Editor’s note: Responses were lightly edited for clarity.
Question: How will your approach to outpatient spine surgery change in the next five years?
Steven Girdler, MD. DISC Sports & Spine Center (Newport Beach and Marina del Rey, Calif.): Over the next five years, I expect a large portion of spinal care to continue shifting from inpatient hospitals to ambulatory surgery centers as more procedures become safely and efficiently performed in the outpatient setting. Advances in minimally invasive techniques, anesthesia, and enhanced recovery protocols will expand the types of surgeries appropriate for ASCs, giving surgeons greater control over the care environment and improving workflow consistency.
For patients, this transition means lower costs, reduced infection risk, smoother perioperative experiences, and faster recovery at home. For the healthcare system, it decreases hospital burden and supports more cost-effective, value-driven care. ASCs will increasingly become the standard setting for many spine procedures, benefiting patients and the broader system alike.
Jordan Iordanou, MD, PhD. McHugh Neurosurgery (West Islip, N.Y.): Over the next five years, I anticipate expanding outpatient spine surgery by adopting enhanced recovery protocols and advanced imaging for precise interventions. Investments in ASC infrastructure will support more complex procedures. My practice will focus on patient selection and perioperative optimization to ensure safety and efficacy in outpatient settings.
Vijay Yanamadala, MD. Hartford (Conn.) HealthCare: The trend toward outpatient procedures will likely accelerate due to cost pressures and improved perioperative care protocols. Enhanced recovery after surgery protocols, better pain management strategies, and patient selection refinements enable more procedures to be performed safely on an outpatient basis. However, this requires robust patient selection criteria, standardized protocols for complication management, and clear pathways for emergency care access. The expansion will likely be procedure-specific and institution-specific based on capabilities and experience.
Jacky Yeung, MD. Yale School of Medicine (New Haven, Conn.): The most exciting evolution is the rapid expansion of endoscopic techniques. I’ve adopted endoscopic approaches across the entire spine, not just the lumbar region, which is where most surgeons stop. This wider application truly transforms what we can offer in the outpatient setting.
With proper case selection and modern technology, we’re now able to tackle conditions that were once strictly inpatient, such as thoracic disc herniations and even cervical myelopathy, using fully endoscopic techniques. These procedures can be performed safely and effectively in an ambulatory environment with minimal tissue disruption, faster recovery, and lower complication rates.
Over the next five years, I see outpatient spine surgery becoming defined by this philosophy, using precision, visualization, and minimally invasive access to expand the boundaries of what’s possible, while always prioritizing patient safety and outcomes.

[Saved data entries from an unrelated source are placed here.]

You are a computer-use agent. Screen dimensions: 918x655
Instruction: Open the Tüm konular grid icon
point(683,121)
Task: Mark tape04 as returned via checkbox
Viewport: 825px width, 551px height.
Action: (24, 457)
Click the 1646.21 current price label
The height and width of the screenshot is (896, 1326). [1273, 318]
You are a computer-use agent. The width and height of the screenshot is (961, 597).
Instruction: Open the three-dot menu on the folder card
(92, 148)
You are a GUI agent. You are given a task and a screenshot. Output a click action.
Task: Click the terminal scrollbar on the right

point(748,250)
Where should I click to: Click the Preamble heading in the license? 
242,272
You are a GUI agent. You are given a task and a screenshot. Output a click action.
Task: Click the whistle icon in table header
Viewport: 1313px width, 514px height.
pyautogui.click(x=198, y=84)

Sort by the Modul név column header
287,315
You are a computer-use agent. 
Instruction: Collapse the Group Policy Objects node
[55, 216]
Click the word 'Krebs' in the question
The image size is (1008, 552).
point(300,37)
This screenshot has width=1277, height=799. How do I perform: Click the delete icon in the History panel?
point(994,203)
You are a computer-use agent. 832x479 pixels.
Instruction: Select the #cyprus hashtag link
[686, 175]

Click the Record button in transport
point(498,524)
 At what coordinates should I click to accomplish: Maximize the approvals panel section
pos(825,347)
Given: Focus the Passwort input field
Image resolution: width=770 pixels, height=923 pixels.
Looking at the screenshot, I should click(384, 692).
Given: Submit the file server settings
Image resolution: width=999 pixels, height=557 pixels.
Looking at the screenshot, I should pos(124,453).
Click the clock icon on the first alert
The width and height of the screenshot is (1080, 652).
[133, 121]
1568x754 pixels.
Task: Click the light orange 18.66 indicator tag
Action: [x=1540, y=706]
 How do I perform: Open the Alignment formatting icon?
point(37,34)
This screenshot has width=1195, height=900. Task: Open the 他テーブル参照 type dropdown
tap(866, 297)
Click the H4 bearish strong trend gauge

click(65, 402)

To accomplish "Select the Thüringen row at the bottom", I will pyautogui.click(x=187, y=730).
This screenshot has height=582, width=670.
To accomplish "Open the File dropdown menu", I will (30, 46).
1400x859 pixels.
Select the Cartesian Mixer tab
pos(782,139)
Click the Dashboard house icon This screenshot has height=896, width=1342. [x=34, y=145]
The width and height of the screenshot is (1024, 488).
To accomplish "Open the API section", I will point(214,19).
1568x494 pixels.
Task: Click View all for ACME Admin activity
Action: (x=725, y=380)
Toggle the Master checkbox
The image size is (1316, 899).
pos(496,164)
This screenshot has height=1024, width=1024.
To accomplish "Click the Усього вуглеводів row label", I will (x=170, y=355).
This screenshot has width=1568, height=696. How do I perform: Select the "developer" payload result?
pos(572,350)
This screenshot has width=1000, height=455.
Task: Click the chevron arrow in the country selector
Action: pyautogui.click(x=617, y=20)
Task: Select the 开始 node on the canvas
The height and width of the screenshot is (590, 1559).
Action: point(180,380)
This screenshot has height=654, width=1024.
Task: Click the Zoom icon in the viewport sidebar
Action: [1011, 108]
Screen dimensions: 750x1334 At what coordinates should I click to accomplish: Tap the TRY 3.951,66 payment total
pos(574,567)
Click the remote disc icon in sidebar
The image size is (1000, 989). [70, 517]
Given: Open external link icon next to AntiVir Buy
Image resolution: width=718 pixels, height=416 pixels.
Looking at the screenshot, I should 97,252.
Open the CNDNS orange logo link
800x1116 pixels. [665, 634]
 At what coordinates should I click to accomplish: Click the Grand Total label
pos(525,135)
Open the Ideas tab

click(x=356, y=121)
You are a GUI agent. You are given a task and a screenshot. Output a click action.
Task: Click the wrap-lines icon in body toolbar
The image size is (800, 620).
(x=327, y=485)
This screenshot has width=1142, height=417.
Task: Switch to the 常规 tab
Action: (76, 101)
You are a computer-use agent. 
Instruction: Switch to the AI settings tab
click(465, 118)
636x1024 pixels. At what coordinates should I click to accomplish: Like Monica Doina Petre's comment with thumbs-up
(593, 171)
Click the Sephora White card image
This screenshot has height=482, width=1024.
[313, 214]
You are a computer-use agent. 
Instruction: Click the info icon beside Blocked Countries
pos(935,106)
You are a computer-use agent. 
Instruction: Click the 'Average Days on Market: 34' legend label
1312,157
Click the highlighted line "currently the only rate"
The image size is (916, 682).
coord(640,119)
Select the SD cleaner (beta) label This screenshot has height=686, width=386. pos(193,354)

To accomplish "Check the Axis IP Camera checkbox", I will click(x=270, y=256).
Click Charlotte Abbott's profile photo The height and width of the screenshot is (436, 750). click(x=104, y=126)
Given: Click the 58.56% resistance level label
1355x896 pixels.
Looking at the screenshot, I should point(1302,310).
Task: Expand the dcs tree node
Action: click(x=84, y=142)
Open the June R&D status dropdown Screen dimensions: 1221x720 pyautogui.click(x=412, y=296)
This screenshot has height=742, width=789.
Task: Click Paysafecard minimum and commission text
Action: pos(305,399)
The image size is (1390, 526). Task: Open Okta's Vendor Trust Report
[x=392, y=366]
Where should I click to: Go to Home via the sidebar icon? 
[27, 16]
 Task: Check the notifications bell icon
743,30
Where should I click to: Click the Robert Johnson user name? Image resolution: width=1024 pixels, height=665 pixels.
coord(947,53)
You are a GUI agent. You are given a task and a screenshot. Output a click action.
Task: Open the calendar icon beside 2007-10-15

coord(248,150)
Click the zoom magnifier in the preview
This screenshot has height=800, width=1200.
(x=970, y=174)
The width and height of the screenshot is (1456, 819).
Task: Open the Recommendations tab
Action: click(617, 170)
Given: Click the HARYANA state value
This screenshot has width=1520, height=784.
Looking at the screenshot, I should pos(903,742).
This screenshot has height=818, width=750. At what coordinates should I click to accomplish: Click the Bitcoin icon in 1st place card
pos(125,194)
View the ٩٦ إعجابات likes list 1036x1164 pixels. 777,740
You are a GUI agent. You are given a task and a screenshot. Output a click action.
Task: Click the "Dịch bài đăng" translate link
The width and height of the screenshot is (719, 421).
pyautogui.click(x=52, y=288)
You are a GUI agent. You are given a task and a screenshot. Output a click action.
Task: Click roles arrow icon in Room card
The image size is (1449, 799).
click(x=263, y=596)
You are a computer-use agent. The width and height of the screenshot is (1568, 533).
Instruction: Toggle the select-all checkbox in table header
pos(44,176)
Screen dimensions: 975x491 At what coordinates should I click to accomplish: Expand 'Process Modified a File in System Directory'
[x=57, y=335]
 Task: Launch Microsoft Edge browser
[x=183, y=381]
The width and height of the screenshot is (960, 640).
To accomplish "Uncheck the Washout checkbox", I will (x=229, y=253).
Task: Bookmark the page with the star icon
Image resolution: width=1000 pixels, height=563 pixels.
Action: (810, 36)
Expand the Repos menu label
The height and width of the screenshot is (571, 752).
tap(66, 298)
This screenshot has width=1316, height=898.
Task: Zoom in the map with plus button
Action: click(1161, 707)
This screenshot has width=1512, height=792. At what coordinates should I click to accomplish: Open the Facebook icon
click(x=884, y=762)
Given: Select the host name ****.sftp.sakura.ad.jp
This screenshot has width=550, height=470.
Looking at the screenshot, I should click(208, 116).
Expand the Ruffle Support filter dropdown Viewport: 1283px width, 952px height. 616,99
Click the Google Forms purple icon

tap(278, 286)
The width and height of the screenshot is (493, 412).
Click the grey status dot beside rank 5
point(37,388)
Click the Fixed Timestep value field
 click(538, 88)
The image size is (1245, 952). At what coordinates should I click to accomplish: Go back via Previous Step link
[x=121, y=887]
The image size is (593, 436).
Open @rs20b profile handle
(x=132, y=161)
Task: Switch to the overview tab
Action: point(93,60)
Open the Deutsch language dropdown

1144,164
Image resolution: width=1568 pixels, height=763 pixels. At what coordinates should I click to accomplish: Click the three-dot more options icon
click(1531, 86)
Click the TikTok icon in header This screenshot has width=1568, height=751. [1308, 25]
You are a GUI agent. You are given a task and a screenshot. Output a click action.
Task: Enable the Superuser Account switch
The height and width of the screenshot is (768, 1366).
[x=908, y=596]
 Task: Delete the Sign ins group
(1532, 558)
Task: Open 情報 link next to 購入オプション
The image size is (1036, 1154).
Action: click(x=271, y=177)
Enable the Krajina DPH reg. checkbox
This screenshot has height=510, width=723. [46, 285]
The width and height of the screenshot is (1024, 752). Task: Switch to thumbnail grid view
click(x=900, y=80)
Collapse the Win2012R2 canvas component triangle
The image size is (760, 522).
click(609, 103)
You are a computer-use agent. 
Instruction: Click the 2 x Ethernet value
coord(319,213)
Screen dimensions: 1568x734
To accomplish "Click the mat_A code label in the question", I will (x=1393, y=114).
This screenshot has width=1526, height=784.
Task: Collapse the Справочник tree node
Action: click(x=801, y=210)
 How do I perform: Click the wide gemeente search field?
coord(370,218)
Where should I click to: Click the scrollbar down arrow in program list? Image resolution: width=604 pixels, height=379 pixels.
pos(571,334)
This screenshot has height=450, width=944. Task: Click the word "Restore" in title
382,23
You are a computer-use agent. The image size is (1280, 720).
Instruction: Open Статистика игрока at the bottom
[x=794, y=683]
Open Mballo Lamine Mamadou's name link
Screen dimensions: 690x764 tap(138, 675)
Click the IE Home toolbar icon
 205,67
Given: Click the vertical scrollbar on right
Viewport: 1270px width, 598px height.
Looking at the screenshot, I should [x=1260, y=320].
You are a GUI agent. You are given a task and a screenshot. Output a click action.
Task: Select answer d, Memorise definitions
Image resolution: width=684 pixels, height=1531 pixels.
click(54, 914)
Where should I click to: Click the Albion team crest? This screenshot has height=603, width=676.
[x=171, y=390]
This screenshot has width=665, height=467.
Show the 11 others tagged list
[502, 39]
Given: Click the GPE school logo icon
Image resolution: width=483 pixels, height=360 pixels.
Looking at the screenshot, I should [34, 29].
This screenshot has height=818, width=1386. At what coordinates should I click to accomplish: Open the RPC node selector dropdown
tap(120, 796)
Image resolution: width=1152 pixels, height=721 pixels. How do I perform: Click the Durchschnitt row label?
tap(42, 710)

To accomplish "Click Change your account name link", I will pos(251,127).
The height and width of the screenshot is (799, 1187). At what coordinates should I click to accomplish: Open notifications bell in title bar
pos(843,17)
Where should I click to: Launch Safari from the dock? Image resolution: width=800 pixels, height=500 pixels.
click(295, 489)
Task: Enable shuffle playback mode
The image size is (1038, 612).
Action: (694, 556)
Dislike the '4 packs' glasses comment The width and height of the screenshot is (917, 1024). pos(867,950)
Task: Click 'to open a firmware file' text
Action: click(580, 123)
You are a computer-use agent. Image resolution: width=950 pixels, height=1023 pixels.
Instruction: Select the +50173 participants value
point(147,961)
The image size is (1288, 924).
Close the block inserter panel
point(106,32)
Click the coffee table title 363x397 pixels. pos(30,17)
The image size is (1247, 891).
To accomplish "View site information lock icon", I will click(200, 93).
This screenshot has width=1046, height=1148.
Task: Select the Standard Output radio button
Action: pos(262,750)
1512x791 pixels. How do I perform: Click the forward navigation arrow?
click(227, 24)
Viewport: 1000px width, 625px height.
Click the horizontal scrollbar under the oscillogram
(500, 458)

Christian Zimmerman, MD. St. Alphonsus Medical Group and SAHS Neuroscience Institute (Boise, Idaho): In my view, the die is cast with respect and expectation to outpatient surgery management and has been for a number of years. Inpatient spinal post-surgical care is reserved for the most complex of diagnosis and treatments or the highest acuity patients requiring assistance with comorbid potentials. These are pronounced standards of outcome and are reportable metrics to health system and indemnity alike. Albeit, predicting the future in healthcare is best data-realized retrospectively; the outlook portends further tightening and scrutiny in elective surgical fields, subsequently strengthening the already imposed outpatient criteria. Over time and surgeon-practice dependent, the expectation by patients of minimalizing approaches, preferred pain control methods and immediate therapy interventions will further reinforce discharge criteria and confidence.